### Task directions:
Please pull out the whole essay on Lincoln, Jefferson and the party conventions, word for word.

### Passage to read:
....

Washington, D.C.
We're a long way from Lincoln. He labored his entire political career to save the national government from those who believed that property was paramount, and that it even extended to people. He objected to the concept of permanent hired labor. He hated the claim of "states' rights" as superseding those of the Constitution and of the Union. Therefore the "Party of Lincoln" not only would not nominate him today, it would repudiate him.
We're a long way from Jefferson too. When he died, forty years before Lincoln did, the merchants of the seaboard still profited from the settlers/debtors of the frontier (which was about Ohio at the time.) Jefferson's dream of a nation of small independent agrarian producers had not yet failed, nor been fully tried. His use of presidential power to purchase Louisiana offended Congress as much as his successor Jackson's veto of the recharter of the Second Bank of the United States. Yet the "Party of Jefferson and Jackson" has only a small amount of room in it any more for those who would challenge the underlying economic assumptions of the corporate world.
Question: which party has betrayed its origins the least? (This is a lifetime philosophical question, interim answers to which may be sought every two years despite no final answer being available.)
It is fashionable to ridicule the television spectacles of the national party political conventions. Indeed there is an excess of posturing and persiflage in them, in which they do not materially differ from any other advertising. However, there was something reassuring in the Tweedle-twin Tweedle-coronations of the challengers. Not that the candidates are indistinguishable -- Al and Tipper having lived in a trailer park while he was in the service, Shrub and Laura wanting trailer park votes without having to do anything for them -- but that the conventions are. The reassurance of the conventions lies in their meaningless traditions, their gusty self-importance, and their vestigial reminders that people are supposed to control the political process, even though corporations do so in fact. The conventions came to us in the same way opening day in the football, baseball, basketball, hockey and soccer seasons arrive: expected, necessary, overrated.

....

(Items taken from a data source)
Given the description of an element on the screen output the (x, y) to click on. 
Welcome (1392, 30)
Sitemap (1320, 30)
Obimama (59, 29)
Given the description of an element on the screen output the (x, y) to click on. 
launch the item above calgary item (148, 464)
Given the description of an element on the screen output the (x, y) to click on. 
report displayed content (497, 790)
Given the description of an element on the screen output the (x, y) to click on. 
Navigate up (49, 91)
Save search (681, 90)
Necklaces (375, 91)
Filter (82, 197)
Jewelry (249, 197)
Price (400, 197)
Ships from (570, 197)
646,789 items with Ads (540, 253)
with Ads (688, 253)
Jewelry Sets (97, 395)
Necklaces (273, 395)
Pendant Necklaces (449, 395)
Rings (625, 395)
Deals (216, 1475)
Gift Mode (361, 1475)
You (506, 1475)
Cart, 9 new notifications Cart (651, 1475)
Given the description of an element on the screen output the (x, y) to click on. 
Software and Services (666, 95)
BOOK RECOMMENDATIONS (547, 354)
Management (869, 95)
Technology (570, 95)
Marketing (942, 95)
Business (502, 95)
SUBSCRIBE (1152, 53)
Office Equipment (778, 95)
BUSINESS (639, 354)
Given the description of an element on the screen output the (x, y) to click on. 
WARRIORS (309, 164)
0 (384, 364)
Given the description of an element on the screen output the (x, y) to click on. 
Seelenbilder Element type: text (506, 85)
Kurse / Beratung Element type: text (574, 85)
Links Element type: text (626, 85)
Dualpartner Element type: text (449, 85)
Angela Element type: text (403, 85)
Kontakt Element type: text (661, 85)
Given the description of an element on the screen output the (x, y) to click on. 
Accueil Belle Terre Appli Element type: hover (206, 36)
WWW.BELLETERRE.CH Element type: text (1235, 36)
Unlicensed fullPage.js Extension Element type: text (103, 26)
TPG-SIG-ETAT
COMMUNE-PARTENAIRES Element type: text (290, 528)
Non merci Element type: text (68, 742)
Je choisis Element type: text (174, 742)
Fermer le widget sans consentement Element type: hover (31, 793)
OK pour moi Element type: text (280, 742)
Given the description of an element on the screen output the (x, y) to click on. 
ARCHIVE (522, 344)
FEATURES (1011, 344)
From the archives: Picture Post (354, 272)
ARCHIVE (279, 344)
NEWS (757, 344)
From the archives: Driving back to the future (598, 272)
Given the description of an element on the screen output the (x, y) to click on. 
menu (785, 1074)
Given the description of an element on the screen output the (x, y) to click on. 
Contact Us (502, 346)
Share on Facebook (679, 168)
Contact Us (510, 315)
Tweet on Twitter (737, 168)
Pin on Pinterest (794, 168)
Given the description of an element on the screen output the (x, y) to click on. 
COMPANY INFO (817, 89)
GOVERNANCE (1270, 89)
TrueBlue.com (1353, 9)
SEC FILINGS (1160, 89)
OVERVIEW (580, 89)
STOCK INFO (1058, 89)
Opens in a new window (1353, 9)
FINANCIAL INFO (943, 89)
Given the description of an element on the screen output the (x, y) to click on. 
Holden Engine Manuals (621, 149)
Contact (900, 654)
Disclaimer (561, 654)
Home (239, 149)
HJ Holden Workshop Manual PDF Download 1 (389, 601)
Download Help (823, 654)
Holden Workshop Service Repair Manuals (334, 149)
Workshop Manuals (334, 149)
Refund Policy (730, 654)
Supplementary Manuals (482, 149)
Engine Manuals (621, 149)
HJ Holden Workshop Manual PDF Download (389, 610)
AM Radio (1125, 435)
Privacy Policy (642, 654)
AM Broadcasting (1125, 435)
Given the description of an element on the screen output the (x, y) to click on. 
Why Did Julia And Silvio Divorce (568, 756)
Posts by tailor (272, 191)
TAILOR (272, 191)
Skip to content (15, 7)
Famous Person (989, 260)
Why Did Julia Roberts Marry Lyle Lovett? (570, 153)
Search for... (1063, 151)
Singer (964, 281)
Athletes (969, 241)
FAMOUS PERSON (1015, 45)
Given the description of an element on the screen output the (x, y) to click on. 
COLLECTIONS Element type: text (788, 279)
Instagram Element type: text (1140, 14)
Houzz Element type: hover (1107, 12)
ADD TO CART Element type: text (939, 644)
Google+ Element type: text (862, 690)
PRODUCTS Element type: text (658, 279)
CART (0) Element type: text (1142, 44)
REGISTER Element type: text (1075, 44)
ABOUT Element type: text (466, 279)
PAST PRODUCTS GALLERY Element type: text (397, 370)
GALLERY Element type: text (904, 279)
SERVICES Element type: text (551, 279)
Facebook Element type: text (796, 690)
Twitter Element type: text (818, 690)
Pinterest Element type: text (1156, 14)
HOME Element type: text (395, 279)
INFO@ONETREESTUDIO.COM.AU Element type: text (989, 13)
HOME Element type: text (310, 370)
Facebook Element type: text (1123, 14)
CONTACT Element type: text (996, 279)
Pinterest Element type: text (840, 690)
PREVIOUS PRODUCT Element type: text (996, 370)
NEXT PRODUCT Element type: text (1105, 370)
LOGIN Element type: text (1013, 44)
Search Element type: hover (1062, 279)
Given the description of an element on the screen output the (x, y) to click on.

....

### Finished exercise:
Washington, D.C.
We're a long way from Lincoln. He labored his entire political career to save the national government from those who believed that property was paramount, and that it even extended to people. He objected to the concept of permanent hired labor. He hated the claim of "states' rights" as superseding those of the Constitution and of the Union. Therefore the "Party of Lincoln" not only would not nominate him today, it would repudiate him.
We're a long way from Jefferson too. When he died, forty years before Lincoln did, the merchants of the seaboard still profited from the settlers/debtors of the frontier (which was about Ohio at the time.) Jefferson's dream of a nation of small independent agrarian producers had not yet failed, nor been fully tried. His use of presidential power to purchase Louisiana offended Congress as much as his successor Jackson's veto of the recharter of the Second Bank of the United States. Yet the "Party of Jefferson and Jackson" has only a small amount of room in it any more for those who would challenge the underlying economic assumptions of the corporate world.
Question: which party has betrayed its origins the least? (This is a lifetime philosophical question, interim answers to which may be sought every two years despite no final answer being available.)
It is fashionable to ridicule the television spectacles of the national party political conventions. Indeed there is an excess of posturing and persiflage in them, in which they do not materially differ from any other advertising. However, there was something reassuring in the Tweedle-twin Tweedle-coronations of the challengers. Not that the candidates are indistinguishable -- Al and Tipper having lived in a trailer park while he was in the service, Shrub and Laura wanting trailer park votes without having to do anything for them -- but that the conventions are. The reassurance of the conventions lies in their meaningless traditions, their gusty self-importance, and their vestigial reminders that people are supposed to control the political process, even though corporations do so in fact. The conventions came to us in the same way opening day in the football, baseball, basketball, hockey and soccer seasons arrive: expected, necessary, overrated.